PASSAGE:

═══

Russell Small Cap Completeness Index
- Foundation: April 1, 2000; 24 years ago
- Operator: FTSE Russell
- Exchanges: New York Stock Exchange; Nasdaq; OTC Markets Group;
- Trading symbol: ^RSCC
- Constituents: 2,561 (April 30, 2021)
- Type: Small-cap
- Weighting method: Free-float capitalization-weighted
- Related indices: Russell 3000 Index
- Website: ftse.com/products/indices/russell-us

= Russell Small Cap Completeness Index =

Stock market index

The Russell Small Cap Completeness Index measures the performance of the companies in the Russell 3000 Index excluding the companies in the S&P 500. As of 30 April 2021, the index contains 2,561 holdings. It provides a performance standard for active money managers seeking a liquid extended benchmark, and can be used for a passive investment strategy in the extended market. Weighted average market capitalization is approximately $15.4 billion.

═══

SHORT PROBLEM A: In the rows, shift every coordinate in the answers by adding 118 to it, and write out again the rows from the line with "Viewport: 720px width, 1280px" to the line with "coord(56,106)", including the requests. Give only these lines, and leave the pictures out.

THE INPUT:
═══

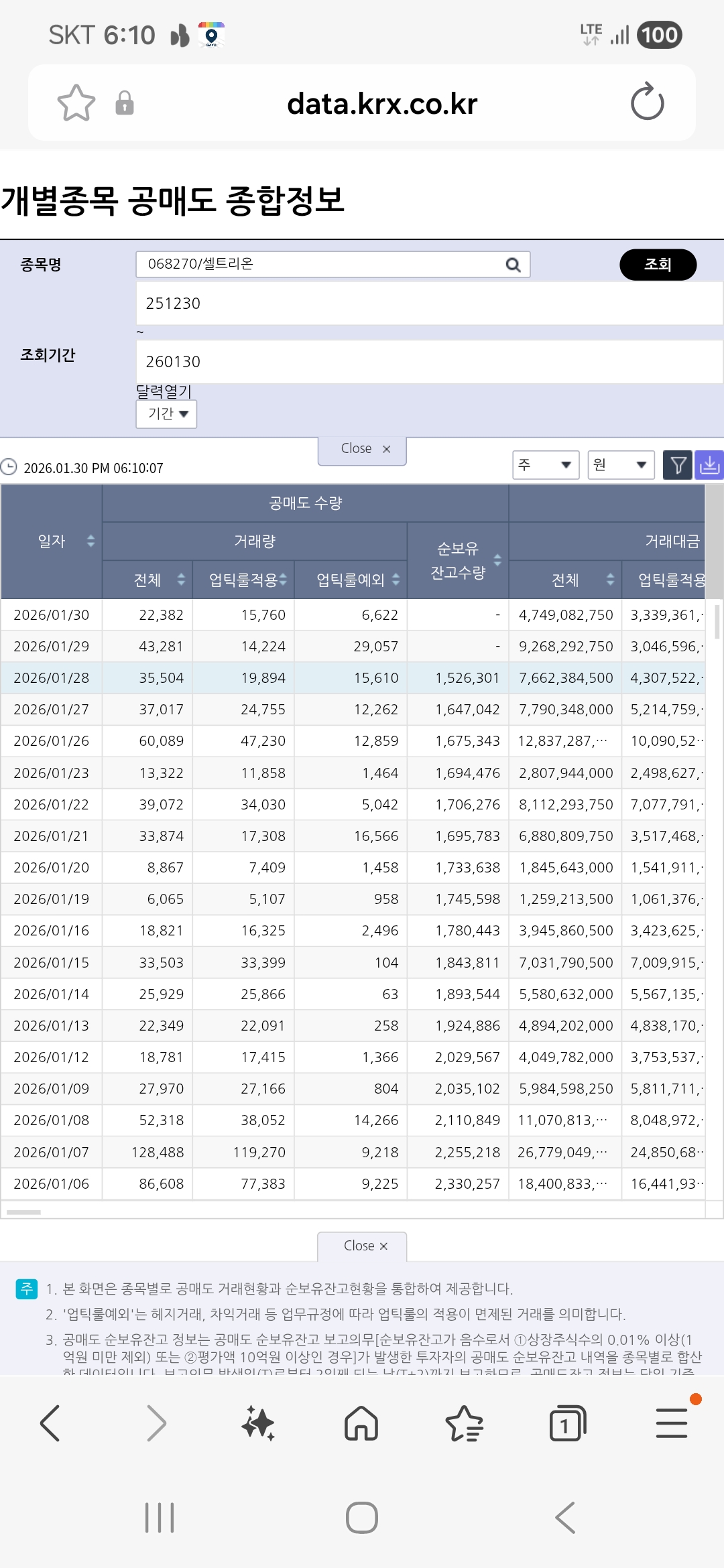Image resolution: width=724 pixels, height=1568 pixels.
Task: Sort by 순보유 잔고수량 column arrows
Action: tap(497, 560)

═══

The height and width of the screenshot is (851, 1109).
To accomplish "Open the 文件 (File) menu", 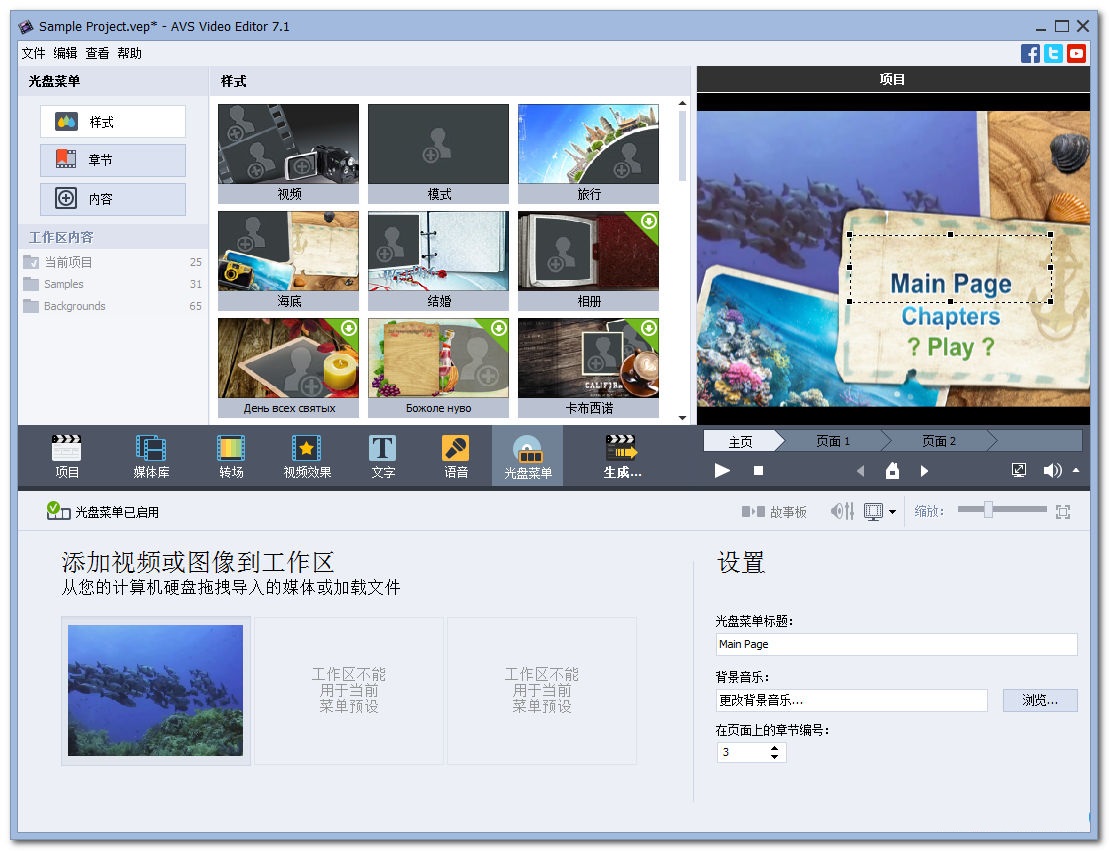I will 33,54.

═══

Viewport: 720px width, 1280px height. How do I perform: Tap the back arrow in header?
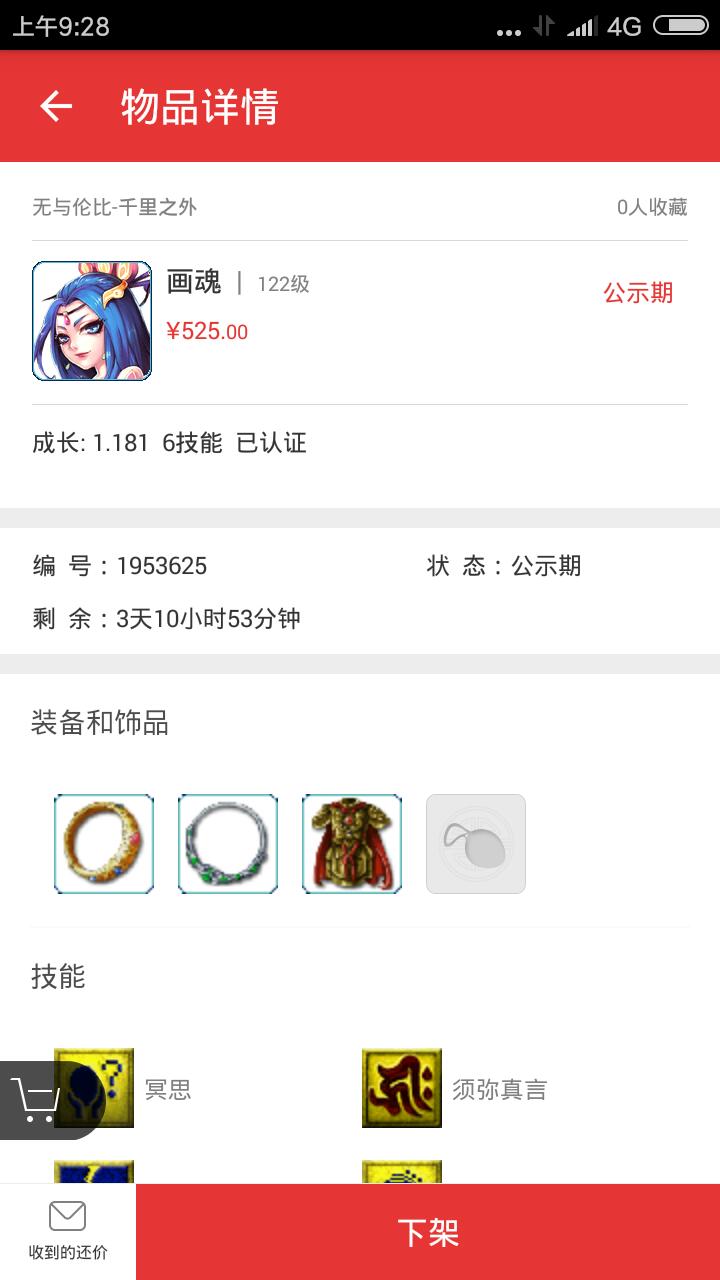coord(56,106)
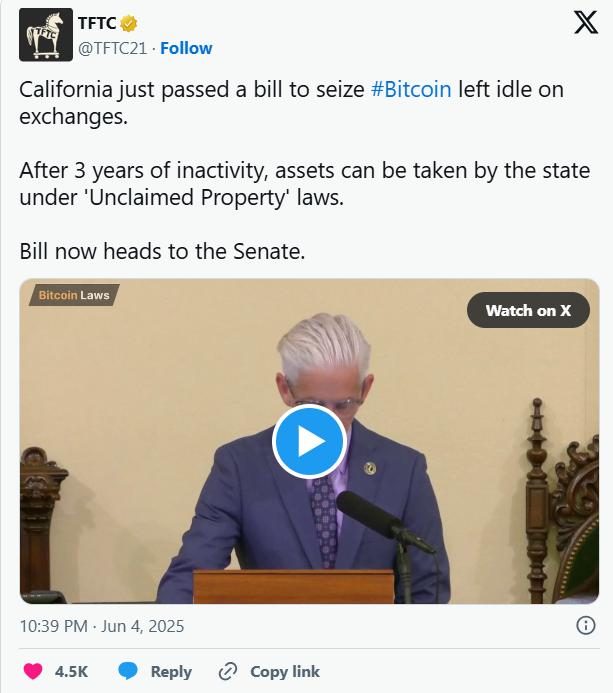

═══

SHORT PROBLEM B: According to the passage on the Russell Small Cap Completeness Index, what is the index's approximate weighted average market capitalization?

RESPONSE A:
Viewport: 720px width, 1280px height. How do I perform: Tap the back arrow in header?
coord(174,224)

RESPONSE B: About $15.4 billion.